Seeing the British Tommies treating the way they are treating the inhabitants of an ancient sprawling -- sovereign -- city BASRA -- makes my old anti-colonial blood boil again –

what business these foreign white colonials with a swagger -- have in Basra entering the peoples homes and terrorizing the whole family of men, women and children.

I personally know how these BASTARDS treated us Indians in 1942 –

My father and I fought these monsters 61 years ago with our bare hands – and finally kicked them out in 1947 --

these foreigners from a distant alien land were going to hang my father for being a Freedom Fighter trying to free HIS OWN country – isn’t that incredible.
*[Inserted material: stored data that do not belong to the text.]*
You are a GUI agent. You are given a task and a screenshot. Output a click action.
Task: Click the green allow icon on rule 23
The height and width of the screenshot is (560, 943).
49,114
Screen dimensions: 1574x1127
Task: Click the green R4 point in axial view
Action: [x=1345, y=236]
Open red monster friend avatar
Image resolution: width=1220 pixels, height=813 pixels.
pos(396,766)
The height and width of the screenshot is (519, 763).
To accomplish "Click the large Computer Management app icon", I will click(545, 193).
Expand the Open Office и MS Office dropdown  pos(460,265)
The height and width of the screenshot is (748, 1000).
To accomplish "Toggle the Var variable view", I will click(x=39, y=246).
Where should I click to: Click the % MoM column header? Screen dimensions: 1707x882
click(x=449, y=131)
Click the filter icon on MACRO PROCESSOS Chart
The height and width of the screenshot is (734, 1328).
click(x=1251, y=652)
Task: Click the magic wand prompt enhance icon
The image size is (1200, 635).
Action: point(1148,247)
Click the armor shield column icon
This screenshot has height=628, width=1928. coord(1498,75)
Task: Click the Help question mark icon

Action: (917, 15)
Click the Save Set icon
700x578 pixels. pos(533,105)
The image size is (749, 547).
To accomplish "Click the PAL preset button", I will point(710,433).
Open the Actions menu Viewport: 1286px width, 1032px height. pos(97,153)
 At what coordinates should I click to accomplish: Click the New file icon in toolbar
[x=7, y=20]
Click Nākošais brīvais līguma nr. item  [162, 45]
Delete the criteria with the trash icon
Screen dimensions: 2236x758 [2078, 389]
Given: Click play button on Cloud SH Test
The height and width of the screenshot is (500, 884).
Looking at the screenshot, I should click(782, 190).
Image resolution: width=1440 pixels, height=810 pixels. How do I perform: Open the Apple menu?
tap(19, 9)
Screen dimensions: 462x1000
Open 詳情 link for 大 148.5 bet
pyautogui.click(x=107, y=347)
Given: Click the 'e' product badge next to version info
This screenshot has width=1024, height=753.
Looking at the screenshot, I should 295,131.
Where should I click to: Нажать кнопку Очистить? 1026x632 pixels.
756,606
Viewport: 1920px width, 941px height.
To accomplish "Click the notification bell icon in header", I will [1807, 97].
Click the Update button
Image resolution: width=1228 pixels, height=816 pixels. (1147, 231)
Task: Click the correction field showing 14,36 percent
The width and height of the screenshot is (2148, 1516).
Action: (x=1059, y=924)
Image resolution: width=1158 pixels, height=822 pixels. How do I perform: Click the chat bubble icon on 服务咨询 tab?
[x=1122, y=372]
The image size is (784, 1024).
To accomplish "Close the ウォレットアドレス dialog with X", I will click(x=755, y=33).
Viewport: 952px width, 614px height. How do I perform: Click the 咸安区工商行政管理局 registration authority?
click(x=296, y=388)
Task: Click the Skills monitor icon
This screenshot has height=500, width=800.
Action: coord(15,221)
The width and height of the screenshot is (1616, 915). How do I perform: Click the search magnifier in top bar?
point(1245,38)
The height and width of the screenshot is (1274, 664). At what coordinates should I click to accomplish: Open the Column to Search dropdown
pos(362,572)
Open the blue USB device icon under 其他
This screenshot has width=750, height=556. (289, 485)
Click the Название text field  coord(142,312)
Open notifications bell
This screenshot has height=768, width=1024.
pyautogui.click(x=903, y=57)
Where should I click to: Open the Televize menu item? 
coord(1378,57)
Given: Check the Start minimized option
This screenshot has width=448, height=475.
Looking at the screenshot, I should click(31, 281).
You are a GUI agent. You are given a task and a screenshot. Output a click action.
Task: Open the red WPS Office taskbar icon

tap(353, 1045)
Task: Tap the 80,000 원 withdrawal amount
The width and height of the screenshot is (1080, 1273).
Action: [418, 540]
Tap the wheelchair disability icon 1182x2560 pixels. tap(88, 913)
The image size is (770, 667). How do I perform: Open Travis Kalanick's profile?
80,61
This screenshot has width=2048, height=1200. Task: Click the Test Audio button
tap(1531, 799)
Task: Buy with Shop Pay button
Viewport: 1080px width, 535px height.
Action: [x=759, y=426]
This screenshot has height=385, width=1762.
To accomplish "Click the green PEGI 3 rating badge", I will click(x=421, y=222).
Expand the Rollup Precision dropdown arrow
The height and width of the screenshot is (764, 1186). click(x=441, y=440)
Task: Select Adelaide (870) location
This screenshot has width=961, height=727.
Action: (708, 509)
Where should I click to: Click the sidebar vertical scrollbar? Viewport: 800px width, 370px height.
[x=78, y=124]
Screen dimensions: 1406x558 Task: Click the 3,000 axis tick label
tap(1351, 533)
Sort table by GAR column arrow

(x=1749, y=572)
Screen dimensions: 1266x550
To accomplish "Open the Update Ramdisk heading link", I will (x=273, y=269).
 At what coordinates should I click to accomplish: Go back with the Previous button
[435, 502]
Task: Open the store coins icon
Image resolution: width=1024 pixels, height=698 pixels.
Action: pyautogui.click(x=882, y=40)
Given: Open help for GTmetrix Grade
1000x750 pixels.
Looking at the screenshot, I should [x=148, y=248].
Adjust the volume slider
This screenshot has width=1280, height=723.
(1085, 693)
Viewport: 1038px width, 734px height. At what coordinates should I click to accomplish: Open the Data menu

as a teenager I was seething with anger at the treatment of my father and my countrymen – at the hands of these well clad savages -- with a bayonet

I felt so much anger and hatred -- I used to daydream in my bed of the ways I could put a bullet in between the eyes of the resident British police commissioner -- Kemp

I can see how the citizens of Basra .must be feeling at this shameless terrorizing of their poor folks -- and the criminal violation by these Terrorist Tommies of the sacred privacy of their family – in their own homes –

what did the Basra inhabitants do to that bastard TONY the Lap DOG?

We thought we had buried the British Colonialism 50 years ago for good – but it is a Genetic Defect in some of these British Barbarians – it does not go away despite the hybridization.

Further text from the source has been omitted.